One of the darkest and most macabre game series from the 8-bit days is Castlevania. Combining a gothic sensibility with platforming mechanics, the Castlevania series has always straddled the line between action game and horror title. Atmosphere plays a huge part of it as does the cast of characters often features in a Castlevania title.
The original title is noted for its overwhelming difficulty and this is no exaggeration. Gamers today will be hard pressed to figure out how people beat this game way back when. Meanwhile, Castlevania fans will marvel at just how far the game has come since then.
Two games that had a huge impact on the future of Castlevania include 1989’s Castlevania III and the later SNES title Castlevania IV. No two games in the series did more to set up the later masterpiece that would be called Symphony of the Night. From the multiple characters you had on tap in Castlevania III to the richly detailed world and gameplay of IV, Castlevania had found its stride by Castlevania III and kept it going all the way until Symphony of the Night.

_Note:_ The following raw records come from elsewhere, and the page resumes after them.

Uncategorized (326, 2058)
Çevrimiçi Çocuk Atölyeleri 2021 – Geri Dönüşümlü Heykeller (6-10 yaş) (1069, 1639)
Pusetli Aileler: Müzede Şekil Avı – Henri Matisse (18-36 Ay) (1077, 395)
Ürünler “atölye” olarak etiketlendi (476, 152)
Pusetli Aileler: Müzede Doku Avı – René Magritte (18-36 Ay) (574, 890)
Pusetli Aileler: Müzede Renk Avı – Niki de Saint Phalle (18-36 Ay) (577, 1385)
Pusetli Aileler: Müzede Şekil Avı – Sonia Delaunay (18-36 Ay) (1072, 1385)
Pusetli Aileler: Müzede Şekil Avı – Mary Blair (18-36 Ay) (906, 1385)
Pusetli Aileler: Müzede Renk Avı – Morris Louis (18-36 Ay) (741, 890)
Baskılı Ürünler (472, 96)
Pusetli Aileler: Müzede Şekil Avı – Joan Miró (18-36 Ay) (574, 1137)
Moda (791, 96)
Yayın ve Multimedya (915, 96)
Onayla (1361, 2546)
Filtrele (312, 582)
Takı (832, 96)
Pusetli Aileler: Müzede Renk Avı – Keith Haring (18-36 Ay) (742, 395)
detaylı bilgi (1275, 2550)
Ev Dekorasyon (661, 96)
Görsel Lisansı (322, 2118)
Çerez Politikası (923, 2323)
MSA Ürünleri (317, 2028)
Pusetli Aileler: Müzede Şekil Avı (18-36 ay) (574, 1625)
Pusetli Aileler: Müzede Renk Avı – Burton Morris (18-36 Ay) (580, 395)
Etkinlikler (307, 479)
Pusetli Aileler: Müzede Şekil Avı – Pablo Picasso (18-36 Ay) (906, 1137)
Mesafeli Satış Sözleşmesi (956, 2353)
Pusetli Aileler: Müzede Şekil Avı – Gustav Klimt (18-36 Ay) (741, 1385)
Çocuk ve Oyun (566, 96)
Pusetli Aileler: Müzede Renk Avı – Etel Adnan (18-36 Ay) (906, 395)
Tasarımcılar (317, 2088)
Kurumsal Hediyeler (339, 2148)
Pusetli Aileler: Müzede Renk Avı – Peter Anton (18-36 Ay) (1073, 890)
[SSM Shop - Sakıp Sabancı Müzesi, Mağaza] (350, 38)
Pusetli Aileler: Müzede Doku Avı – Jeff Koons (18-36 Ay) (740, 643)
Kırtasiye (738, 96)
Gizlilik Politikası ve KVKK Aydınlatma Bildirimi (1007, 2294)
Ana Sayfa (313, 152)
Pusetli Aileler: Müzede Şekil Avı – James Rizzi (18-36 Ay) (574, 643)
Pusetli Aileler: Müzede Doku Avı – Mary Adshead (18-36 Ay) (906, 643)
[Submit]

But, like many NES games, Castlevania III is what you would call NES hard. Don’t let the choice of multiple characters and pathways fool you – this is still Castlevania at its heart.
What’s at stake is no less than a generation conflict between the Belmonts and Dracula with the world in the balance. Aided by Grant Denasty, Sypha Belnades, and Alucard, Trevor Belmont has to take down Dracula who has unleashed his horde upon the world.
Viewers of the recent Netflix Castlevania series might find this premise familiar as it is the story underpinning the television show.
Basically, Konami gives you the illusion of choice but still presents you with pathways that are tough as nails to follow. You use each of the different characters abilities to make it through the game – Sypha’s magic, Grant’s ability to climb on walls, or Alucard’s ability to transform into a bat. This is a mild puzzle-solving element at best and shouldn’t scare people away who think the whole game is like this.
What we have instead, and a first for Castlevania, is a real focus on the story and world of Dracula and his enemies. This game is tough as hell, but you get rewarded with more story as you progress.
Probably the first “modern” Castlevania game, Castlevania III is notable not only because it advanced the series in so many different ways but also because it is a kind of swan song for “NES hard,” 8-bit gaming. Make no mistake, Super Castlevania IV was tough and Symphony of the Night was no cake walk, but they weren’t anywhere close to the kinds of difficulty you’d regularly experience in Castlevania I and II (which was difficult for many other reasons as well). Easily the perfect expression of the formula, Castlevania III is the height of the NES legacy of side-scrolling games and is a must-play for fans of the genre, series, and industry alike.